Graded porous scaffold mediates internal fluidic environment for 3D in vitro mechanobiology

Most cell types are mechanosensitive, their activities such as differentiation, proliferation and apoptosis, can be influenced by the mechanical environment through mechanical stimulation. In three dimensional (3D) mechanobiological in vitro studies, the porous structure of scaffold controls the local mechanical environment that applied to cells. Many previous studies have focused on the topological design of homogeneous scaffold struts. However, the impact of scaffold inhomogeneity on the mechanical environment, which is essential in mechanobiological application (e.g. for multi-cells co-culture), remains elusive. In this study, we use a computational fluid dynamics (CFD) approach together with data analysis to study the influence of a porosity gradient (10 %-30 % porosity difference) on the local and global mechanical environment (wall shear stress - WSS) within the commonly used structures of triple periodic minimal surfaces (TPMS).

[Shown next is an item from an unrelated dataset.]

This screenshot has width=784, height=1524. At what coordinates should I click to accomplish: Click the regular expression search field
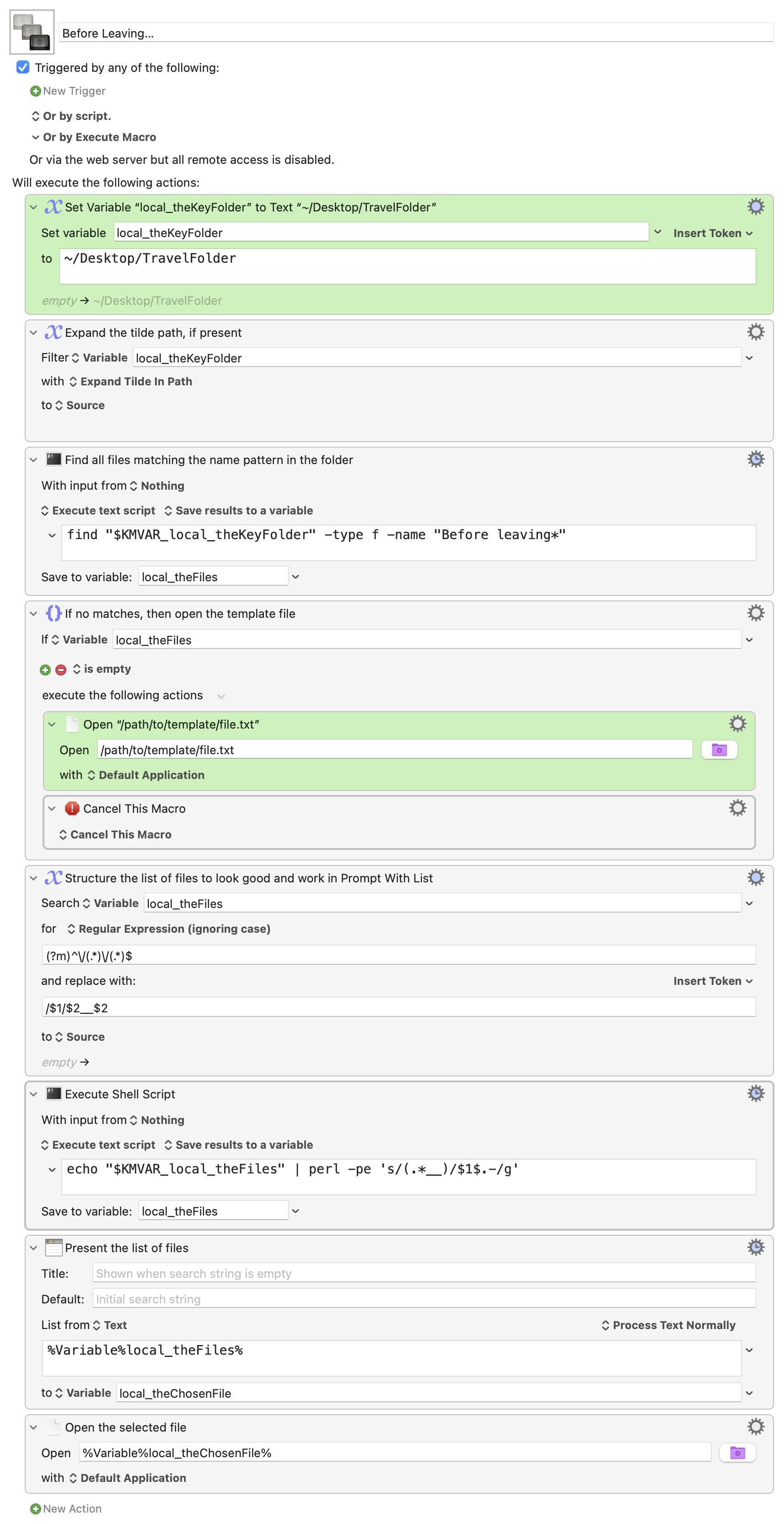398,955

In addition, the anisotropy of internal WSS and scaffold permeability caused by the porosity gradient is investigated. It is found that the influence of anisotropy on the average WSS and permeability is up to 11 % and 31 %, respectively. These results, as theoretical references will be useful to tissue engineers and mechanobiologists for scaffold design and in vitro experiment planning such as integrated use of graded scaffold and bioreactors for specific cell types.